Thursday, September 30, 2004

The Specialization of Computer Science

I heard the following from a senior economist recently.
A researcher at the beginning of his career has to please others. In order to receive a Ph.D., get a job and eventually tenure, he has to not only produce good research but research of value to others. The researcher might think that once he gets tenure he can do the research he wants, but by that time he has become so specialized it is impossible to change direction.
Looking at economics can give us a glimpse into the near future of computer science as a discipline. Though economics as a field has been around for a very long time, only since the 1950's did economics develop as a rigorous mathematical discipline. This gives economics about a 15-year head start on computer science.

When I started in grad school in the mid-80's, I could follow nearly every talk at the major theory conferences, STOC and FOCS, though I would not have followed any computer science talk which might have been true 10-15 years earlier. These days I can understand the importance of the main results of maybe half of the talks and have actual interest in only a small fraction of these. The growth of specialty conferences such as Complexity, SODA (algorithms), SoCG (Computational Geometry), Crypto, RANDOM/APPROX, COLT (Learning Theory), LICS (Logic in CS), QIP (Quantum) and so on have only increased this divide. We get less and less crossbreeding between these subfields of theory.

On the other hand, some researchers still can and do (with some effort) change research areas in theory and general computer science even after tenure. But in 15 years will we look like economics where a late change in field is difficult to impossible and soon after that like mathematics where it often takes years of graduate school just to understand the major open questions in an area.

Tuesday, September 28, 2004

Computer Science's Newest Genius

Congratulations to Daphne Koller, this year's MacArthur Fellow in computer science. Koller uses a strong mathematical approach to decision making and learning.

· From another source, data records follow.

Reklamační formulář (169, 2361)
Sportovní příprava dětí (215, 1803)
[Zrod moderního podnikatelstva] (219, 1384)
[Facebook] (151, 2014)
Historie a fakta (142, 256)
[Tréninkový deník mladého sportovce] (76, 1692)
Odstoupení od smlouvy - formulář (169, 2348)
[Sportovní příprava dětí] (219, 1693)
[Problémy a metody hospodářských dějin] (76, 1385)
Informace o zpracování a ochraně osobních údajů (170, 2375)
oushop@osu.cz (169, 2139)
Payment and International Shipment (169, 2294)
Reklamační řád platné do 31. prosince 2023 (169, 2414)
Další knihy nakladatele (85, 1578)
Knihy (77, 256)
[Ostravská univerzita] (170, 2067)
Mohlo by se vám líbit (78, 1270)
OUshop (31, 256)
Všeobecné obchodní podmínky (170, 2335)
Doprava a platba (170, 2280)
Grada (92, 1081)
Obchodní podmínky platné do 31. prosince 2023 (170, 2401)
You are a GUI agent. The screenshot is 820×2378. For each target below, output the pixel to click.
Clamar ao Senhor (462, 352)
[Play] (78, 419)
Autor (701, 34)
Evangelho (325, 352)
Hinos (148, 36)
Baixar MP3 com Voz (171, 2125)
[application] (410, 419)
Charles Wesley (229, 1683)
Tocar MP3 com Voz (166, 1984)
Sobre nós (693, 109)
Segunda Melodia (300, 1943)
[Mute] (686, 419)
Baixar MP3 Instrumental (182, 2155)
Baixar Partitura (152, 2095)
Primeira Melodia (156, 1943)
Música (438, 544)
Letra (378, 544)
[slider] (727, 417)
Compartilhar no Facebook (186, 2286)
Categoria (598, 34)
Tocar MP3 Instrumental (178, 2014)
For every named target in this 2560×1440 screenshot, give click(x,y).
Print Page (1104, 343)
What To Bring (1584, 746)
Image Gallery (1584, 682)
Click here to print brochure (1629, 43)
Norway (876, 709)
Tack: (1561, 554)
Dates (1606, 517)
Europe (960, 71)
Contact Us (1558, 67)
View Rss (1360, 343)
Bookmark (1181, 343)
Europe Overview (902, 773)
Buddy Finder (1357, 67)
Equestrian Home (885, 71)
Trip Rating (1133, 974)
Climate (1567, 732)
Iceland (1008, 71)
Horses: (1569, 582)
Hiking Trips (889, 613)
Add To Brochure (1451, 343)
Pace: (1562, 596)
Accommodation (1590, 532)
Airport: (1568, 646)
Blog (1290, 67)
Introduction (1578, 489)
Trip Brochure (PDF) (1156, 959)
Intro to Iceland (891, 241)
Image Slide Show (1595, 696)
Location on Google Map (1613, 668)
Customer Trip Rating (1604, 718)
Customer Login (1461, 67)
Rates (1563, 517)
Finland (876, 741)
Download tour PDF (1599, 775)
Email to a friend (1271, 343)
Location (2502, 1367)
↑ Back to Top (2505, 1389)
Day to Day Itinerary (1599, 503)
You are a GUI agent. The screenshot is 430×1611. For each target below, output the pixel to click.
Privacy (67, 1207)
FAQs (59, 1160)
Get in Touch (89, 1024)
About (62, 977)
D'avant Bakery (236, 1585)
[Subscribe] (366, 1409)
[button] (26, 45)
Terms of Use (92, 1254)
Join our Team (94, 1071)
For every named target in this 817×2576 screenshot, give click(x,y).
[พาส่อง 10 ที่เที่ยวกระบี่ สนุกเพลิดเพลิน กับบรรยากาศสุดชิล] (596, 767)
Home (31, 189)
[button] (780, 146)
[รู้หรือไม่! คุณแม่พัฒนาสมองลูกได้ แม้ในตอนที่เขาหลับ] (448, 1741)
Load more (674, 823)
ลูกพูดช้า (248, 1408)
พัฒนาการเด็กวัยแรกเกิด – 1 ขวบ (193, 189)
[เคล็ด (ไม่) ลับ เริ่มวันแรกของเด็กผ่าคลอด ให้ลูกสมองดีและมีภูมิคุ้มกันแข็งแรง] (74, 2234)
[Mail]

Monday, September 27, 2004

Republicans and Democrats on Science Research

From a comment on my last post.
I think most computer scientists, even conservatives vote Democrat for one reason. Democrats fund the NSF, and the NSF gives us fat paychecks.
From discussion I have with other computer scientists, I don't find science funding a major factor in their voting decisions. On top of that the preface doesn't hold water. I went and computed the average yearly increase in the NSF budget during the tenures of the last several presidents.
  • Carter, 7.9%
  • Reagan, 11.0%
  • Bush Sr., 10.6%
  • Clinton, 7.6%
  • Bush Jr., 9.1%
The Democratic and Republican platforms have similar goals in scientific research though the Republican platform goes into more detail. From the Democratic Platform:
We will invest in the technologies of the future, from renewable energy to nanotechnology to biomedicine, and will work to make permanent the research and development tax credit. We will achieve universal access to broadband services, which could add $500 billion to our economy, generate 1.2 million jobs, and transform the way we learn and work. And we will put science ahead of ideology in research and policymaking.
The Republican Platform takes two pages to give the same ideas (except for that last sentence). Here is the section on Research and Development.
America's economy is undergoing a fundamental transition from one based primarily on manufacturing to one based on innovation, services, and ideas. Two-thirds of America's economic growth in the 1990s resulted from the introduction of new technology and 60 percent of the new jobs of the 21st century require post-secondary education, yet only one-third of America's workforce has achieved that level.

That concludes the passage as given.